Dataset records
───
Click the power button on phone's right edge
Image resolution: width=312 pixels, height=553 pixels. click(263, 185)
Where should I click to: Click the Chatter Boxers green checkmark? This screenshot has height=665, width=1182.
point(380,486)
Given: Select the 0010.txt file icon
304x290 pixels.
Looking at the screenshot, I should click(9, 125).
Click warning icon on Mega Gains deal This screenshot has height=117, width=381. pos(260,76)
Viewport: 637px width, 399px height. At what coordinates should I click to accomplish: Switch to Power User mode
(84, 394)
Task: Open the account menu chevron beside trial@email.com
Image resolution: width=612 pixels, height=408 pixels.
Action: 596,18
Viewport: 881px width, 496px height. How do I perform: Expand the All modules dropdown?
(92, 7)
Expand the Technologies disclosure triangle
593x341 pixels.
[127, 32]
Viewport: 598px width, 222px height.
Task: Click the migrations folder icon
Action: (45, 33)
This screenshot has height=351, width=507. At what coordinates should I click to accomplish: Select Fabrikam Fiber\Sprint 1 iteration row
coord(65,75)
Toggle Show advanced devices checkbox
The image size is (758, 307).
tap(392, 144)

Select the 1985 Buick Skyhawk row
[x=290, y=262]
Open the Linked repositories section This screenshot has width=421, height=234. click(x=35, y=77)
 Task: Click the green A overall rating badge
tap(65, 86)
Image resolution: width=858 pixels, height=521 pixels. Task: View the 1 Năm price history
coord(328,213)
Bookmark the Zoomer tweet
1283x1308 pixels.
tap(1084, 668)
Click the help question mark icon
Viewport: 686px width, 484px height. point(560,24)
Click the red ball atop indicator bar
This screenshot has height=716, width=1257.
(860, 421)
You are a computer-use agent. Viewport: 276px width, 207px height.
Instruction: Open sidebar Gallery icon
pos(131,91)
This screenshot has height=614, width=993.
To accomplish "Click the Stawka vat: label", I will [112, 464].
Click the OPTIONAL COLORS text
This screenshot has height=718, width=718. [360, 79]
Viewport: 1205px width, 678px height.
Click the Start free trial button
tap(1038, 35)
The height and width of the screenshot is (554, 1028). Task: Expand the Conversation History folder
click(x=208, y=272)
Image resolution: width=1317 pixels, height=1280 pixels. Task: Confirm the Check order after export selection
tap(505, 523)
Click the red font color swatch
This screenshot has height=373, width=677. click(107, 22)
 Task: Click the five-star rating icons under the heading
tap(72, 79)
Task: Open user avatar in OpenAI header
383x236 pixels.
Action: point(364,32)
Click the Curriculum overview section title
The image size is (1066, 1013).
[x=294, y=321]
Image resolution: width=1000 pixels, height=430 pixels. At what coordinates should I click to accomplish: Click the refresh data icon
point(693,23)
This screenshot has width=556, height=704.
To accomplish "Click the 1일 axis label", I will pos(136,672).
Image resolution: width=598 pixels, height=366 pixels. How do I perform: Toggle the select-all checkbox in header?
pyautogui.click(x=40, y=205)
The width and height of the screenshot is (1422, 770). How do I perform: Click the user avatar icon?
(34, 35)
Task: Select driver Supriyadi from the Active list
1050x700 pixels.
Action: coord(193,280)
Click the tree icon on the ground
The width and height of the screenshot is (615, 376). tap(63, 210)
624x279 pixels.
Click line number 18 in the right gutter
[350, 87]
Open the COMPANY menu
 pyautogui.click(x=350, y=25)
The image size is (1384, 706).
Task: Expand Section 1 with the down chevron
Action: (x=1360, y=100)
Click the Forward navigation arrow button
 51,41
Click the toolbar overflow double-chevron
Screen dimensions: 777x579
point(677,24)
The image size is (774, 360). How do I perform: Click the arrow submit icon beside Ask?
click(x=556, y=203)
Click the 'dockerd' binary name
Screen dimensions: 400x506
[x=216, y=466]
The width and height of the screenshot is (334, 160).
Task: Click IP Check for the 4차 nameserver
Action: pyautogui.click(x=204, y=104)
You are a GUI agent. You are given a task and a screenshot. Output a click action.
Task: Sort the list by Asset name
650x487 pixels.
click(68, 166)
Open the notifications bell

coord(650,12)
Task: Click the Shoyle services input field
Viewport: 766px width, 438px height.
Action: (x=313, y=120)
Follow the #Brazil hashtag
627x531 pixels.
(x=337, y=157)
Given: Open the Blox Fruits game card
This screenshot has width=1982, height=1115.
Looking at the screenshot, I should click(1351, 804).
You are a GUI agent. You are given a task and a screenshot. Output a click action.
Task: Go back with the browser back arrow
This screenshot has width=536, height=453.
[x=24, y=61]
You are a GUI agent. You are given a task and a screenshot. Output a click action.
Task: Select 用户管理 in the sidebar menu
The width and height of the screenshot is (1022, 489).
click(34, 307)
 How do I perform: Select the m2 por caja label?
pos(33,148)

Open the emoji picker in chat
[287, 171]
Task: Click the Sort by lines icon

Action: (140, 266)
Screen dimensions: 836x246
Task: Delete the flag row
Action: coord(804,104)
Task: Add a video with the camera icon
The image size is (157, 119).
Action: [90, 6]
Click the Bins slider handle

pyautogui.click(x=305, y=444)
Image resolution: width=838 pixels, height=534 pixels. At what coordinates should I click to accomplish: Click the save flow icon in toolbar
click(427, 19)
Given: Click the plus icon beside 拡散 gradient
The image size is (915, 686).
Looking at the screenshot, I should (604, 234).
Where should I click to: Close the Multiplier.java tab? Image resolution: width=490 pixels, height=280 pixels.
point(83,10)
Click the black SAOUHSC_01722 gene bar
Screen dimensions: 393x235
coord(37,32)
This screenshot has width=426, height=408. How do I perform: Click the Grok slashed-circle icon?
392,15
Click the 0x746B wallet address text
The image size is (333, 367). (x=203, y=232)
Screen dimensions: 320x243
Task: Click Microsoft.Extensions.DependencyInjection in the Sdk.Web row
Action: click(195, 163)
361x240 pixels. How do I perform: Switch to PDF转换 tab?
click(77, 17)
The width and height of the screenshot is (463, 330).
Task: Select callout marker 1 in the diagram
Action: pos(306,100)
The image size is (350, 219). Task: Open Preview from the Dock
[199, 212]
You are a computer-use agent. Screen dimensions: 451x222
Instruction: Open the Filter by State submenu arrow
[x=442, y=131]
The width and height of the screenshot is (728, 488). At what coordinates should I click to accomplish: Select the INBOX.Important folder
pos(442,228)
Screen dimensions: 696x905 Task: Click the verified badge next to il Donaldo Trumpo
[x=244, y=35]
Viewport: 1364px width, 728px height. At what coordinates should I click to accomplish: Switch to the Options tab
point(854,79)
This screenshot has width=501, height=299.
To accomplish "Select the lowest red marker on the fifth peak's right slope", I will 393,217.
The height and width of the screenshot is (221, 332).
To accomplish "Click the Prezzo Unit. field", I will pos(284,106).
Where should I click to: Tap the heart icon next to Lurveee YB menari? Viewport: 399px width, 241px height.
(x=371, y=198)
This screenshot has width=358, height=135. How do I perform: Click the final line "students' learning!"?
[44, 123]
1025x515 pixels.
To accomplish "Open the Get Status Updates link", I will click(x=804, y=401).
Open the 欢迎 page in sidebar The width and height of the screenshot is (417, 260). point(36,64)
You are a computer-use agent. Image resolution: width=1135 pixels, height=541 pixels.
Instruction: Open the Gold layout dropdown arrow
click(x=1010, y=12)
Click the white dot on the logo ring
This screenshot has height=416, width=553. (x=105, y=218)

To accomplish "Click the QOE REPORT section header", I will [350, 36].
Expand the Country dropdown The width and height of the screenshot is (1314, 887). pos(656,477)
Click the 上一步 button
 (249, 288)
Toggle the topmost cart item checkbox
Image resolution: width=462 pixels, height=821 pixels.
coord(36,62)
───
The problem
Copy the entire listing exactly. Do not skip a line.

Written answer
Click the power button on phone's right edge
Image resolution: width=312 pixels, height=553 pixels. click(263, 185)
Where should I click to: Click the Chatter Boxers green checkmark? This screenshot has height=665, width=1182.
point(380,486)
Given: Select the 0010.txt file icon
304x290 pixels.
Looking at the screenshot, I should click(9, 125).
Click warning icon on Mega Gains deal This screenshot has height=117, width=381. pos(260,76)
Viewport: 637px width, 399px height. At what coordinates should I click to accomplish: Switch to Power User mode
(84, 394)
Task: Open the account menu chevron beside trial@email.com
Image resolution: width=612 pixels, height=408 pixels.
Action: 596,18
Viewport: 881px width, 496px height. How do I perform: Expand the All modules dropdown?
(92, 7)
Expand the Technologies disclosure triangle
593x341 pixels.
[127, 32]
Viewport: 598px width, 222px height.
Task: Click the migrations folder icon
Action: (45, 33)
This screenshot has height=351, width=507. At what coordinates should I click to accomplish: Select Fabrikam Fiber\Sprint 1 iteration row
coord(65,75)
Toggle Show advanced devices checkbox
The image size is (758, 307).
tap(392, 144)

Select the 1985 Buick Skyhawk row
[x=290, y=262]
Open the Linked repositories section This screenshot has width=421, height=234. click(x=35, y=77)
 Task: Click the green A overall rating badge
tap(65, 86)
Image resolution: width=858 pixels, height=521 pixels. Task: View the 1 Năm price history
coord(328,213)
Bookmark the Zoomer tweet
1283x1308 pixels.
tap(1084, 668)
Click the help question mark icon
Viewport: 686px width, 484px height. point(560,24)
Click the red ball atop indicator bar
This screenshot has height=716, width=1257.
(860, 421)
You are a computer-use agent. Viewport: 276px width, 207px height.
Instruction: Open sidebar Gallery icon
pos(131,91)
This screenshot has height=614, width=993.
To accomplish "Click the Stawka vat: label", I will [112, 464].
Click the OPTIONAL COLORS text
This screenshot has height=718, width=718. [360, 79]
Viewport: 1205px width, 678px height.
Click the Start free trial button
tap(1038, 35)
The height and width of the screenshot is (554, 1028). Task: Expand the Conversation History folder
click(x=208, y=272)
Image resolution: width=1317 pixels, height=1280 pixels. Task: Confirm the Check order after export selection
tap(505, 523)
Click the red font color swatch
This screenshot has height=373, width=677. click(107, 22)
 Task: Click the five-star rating icons under the heading
tap(72, 79)
Task: Open user avatar in OpenAI header
383x236 pixels.
Action: point(364,32)
Click the Curriculum overview section title
The image size is (1066, 1013).
[x=294, y=321]
Image resolution: width=1000 pixels, height=430 pixels. At what coordinates should I click to accomplish: Click the refresh data icon
point(693,23)
This screenshot has width=556, height=704.
To accomplish "Click the 1일 axis label", I will pos(136,672).
Image resolution: width=598 pixels, height=366 pixels. How do I perform: Toggle the select-all checkbox in header?
pyautogui.click(x=40, y=205)
The width and height of the screenshot is (1422, 770). How do I perform: Click the user avatar icon?
(34, 35)
Task: Select driver Supriyadi from the Active list
1050x700 pixels.
Action: coord(193,280)
Click the tree icon on the ground
The width and height of the screenshot is (615, 376). tap(63, 210)
624x279 pixels.
Click line number 18 in the right gutter
[350, 87]
Open the COMPANY menu
 pyautogui.click(x=350, y=25)
The image size is (1384, 706).
Task: Expand Section 1 with the down chevron
Action: (x=1360, y=100)
Click the Forward navigation arrow button
 51,41
Click the toolbar overflow double-chevron
Screen dimensions: 777x579
point(677,24)
The image size is (774, 360). How do I perform: Click the arrow submit icon beside Ask?
click(x=556, y=203)
Click the 'dockerd' binary name
Screen dimensions: 400x506
[x=216, y=466]
The width and height of the screenshot is (334, 160).
Task: Click IP Check for the 4차 nameserver
Action: pyautogui.click(x=204, y=104)
You are a GUI agent. You are given a task and a screenshot. Output a click action.
Task: Sort the list by Asset name
650x487 pixels.
click(68, 166)
Open the notifications bell

coord(650,12)
Task: Click the Shoyle services input field
Viewport: 766px width, 438px height.
Action: (x=313, y=120)
Follow the #Brazil hashtag
627x531 pixels.
(x=337, y=157)
Given: Open the Blox Fruits game card
This screenshot has width=1982, height=1115.
Looking at the screenshot, I should click(1351, 804).
You are a GUI agent. You are given a task and a screenshot. Output a click action.
Task: Go back with the browser back arrow
This screenshot has width=536, height=453.
[x=24, y=61]
You are a GUI agent. You are given a task and a screenshot. Output a click action.
Task: Select 用户管理 in the sidebar menu
The width and height of the screenshot is (1022, 489).
click(34, 307)
 How do I perform: Select the m2 por caja label?
pos(33,148)

Open the emoji picker in chat
[287, 171]
Task: Click the Sort by lines icon

Action: (140, 266)
Screen dimensions: 836x246
Task: Delete the flag row
Action: coord(804,104)
Task: Add a video with the camera icon
The image size is (157, 119).
Action: [90, 6]
Click the Bins slider handle

pyautogui.click(x=305, y=444)
Image resolution: width=838 pixels, height=534 pixels. At what coordinates should I click to accomplish: Click the save flow icon in toolbar
click(427, 19)
Given: Click the plus icon beside 拡散 gradient
The image size is (915, 686).
Looking at the screenshot, I should (604, 234).
Where should I click to: Close the Multiplier.java tab? Image resolution: width=490 pixels, height=280 pixels.
point(83,10)
Click the black SAOUHSC_01722 gene bar
Screen dimensions: 393x235
coord(37,32)
This screenshot has width=426, height=408. How do I perform: Click the Grok slashed-circle icon?
392,15
Click the 0x746B wallet address text
The image size is (333, 367). (x=203, y=232)
Screen dimensions: 320x243
Task: Click Microsoft.Extensions.DependencyInjection in the Sdk.Web row
Action: click(195, 163)
361x240 pixels. How do I perform: Switch to PDF转换 tab?
click(77, 17)
The width and height of the screenshot is (463, 330).
Task: Select callout marker 1 in the diagram
Action: pos(306,100)
The image size is (350, 219). Task: Open Preview from the Dock
[199, 212]
You are a computer-use agent. Screen dimensions: 451x222
Instruction: Open the Filter by State submenu arrow
[x=442, y=131]
The width and height of the screenshot is (728, 488). At what coordinates should I click to accomplish: Select the INBOX.Important folder
pos(442,228)
Screen dimensions: 696x905 Task: Click the verified badge next to il Donaldo Trumpo
[x=244, y=35]
Viewport: 1364px width, 728px height. At what coordinates should I click to accomplish: Switch to the Options tab
point(854,79)
This screenshot has width=501, height=299.
To accomplish "Select the lowest red marker on the fifth peak's right slope", I will 393,217.
The height and width of the screenshot is (221, 332).
To accomplish "Click the Prezzo Unit. field", I will pos(284,106).
Where should I click to: Tap the heart icon next to Lurveee YB menari? Viewport: 399px width, 241px height.
(x=371, y=198)
This screenshot has width=358, height=135. How do I perform: Click the final line "students' learning!"?
[44, 123]
1025x515 pixels.
To accomplish "Open the Get Status Updates link", I will click(x=804, y=401).
Open the 欢迎 page in sidebar The width and height of the screenshot is (417, 260). point(36,64)
You are a computer-use agent. Image resolution: width=1135 pixels, height=541 pixels.
Instruction: Open the Gold layout dropdown arrow
click(x=1010, y=12)
Click the white dot on the logo ring
This screenshot has height=416, width=553. (x=105, y=218)

To accomplish "Click the QOE REPORT section header", I will [350, 36].
Expand the Country dropdown The width and height of the screenshot is (1314, 887). pos(656,477)
Click the 上一步 button
 (249, 288)
Toggle the topmost cart item checkbox
Image resolution: width=462 pixels, height=821 pixels.
coord(36,62)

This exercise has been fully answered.